The case has a strong tie to the much publicized Mark Midei case. One of the lawyers representing Emanuele is Jamie Bennett, who was the assistant US attorney in Maryland who negotiated a $22 million settlement with St. Joseph Medical Center in a similar case alleging kickbacks to Midei’s cardiology group. The investigation in that case ultimately led to the Mark Midei case. Bennett has now entered private practice, where she specializes in whistleblower cases.

The 5 physicians named in the lawsuit are Richard W. Petrella, Robert J. Ferraro, Charles M. Furr, Timothy C. Trageser, and Donald Zone.

An article in Mass Device quoted from the suit: “Beginning in 2004, [Emanuele] began to notice higher rates of intervention among certain physicians in the group.

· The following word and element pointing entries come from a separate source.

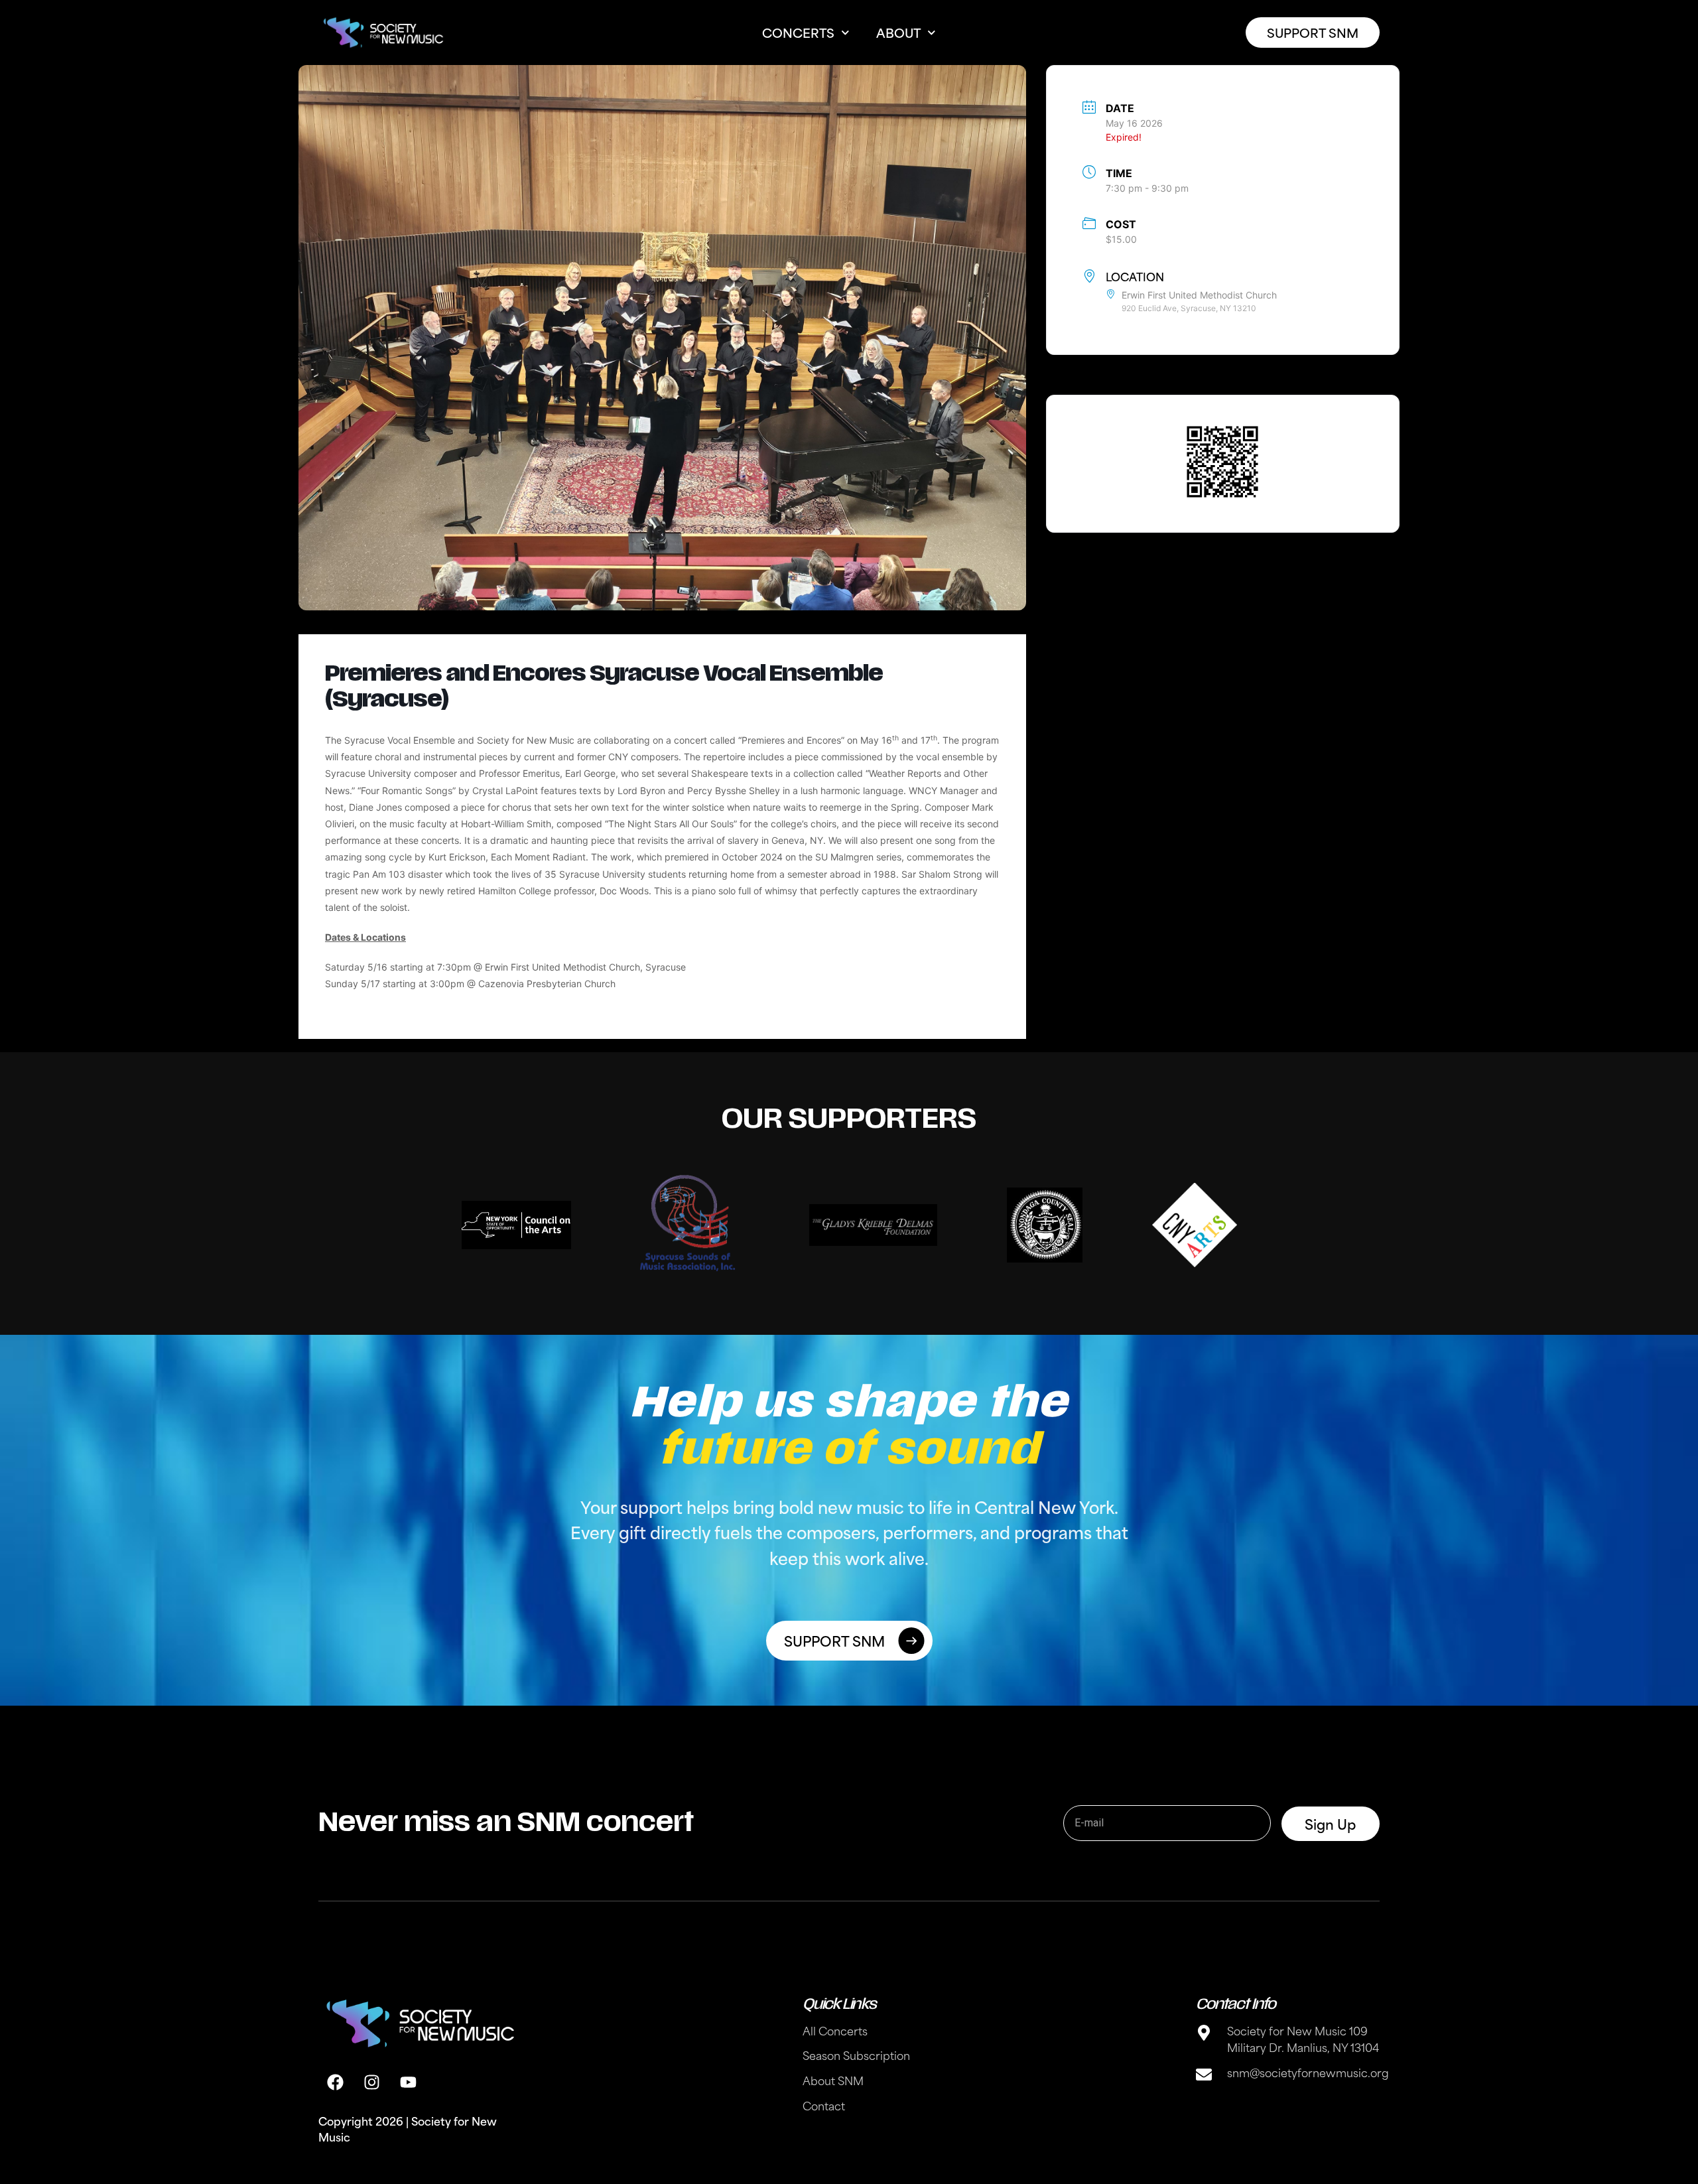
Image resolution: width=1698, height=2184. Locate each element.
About (898, 32)
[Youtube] (407, 2082)
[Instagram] (371, 2082)
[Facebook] (335, 2082)
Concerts (798, 32)
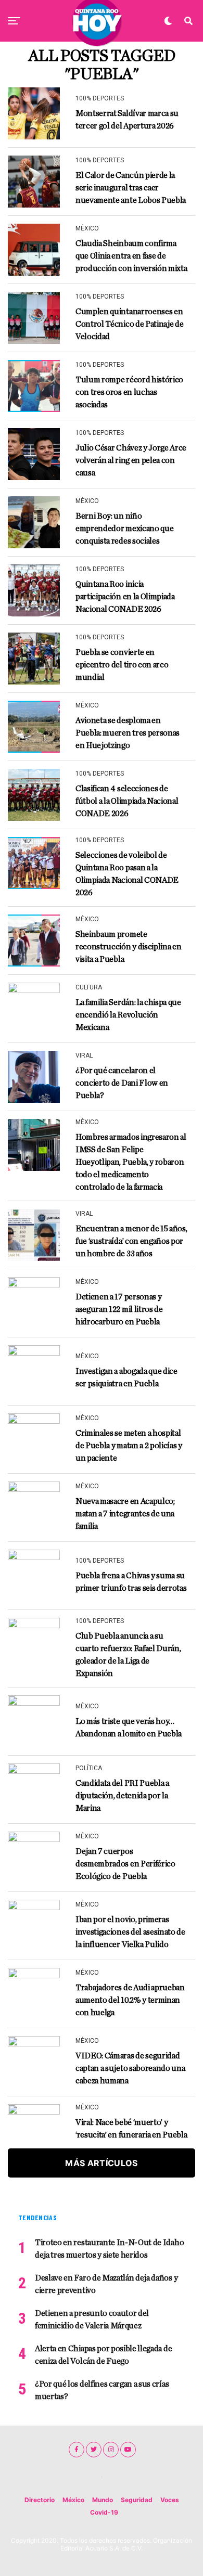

During the period from April 2004 through February 2005, the cath lab activity records show that 4,408 catheterizations were performed and that Drs. Petrella, Trageser and Ferraro had a rate of surgical intervention following catheterization of double the junior members of the group.”

The suit alleges that one patients died after an unnecessary catheterization and another patient following complications from an unnecessary CABG.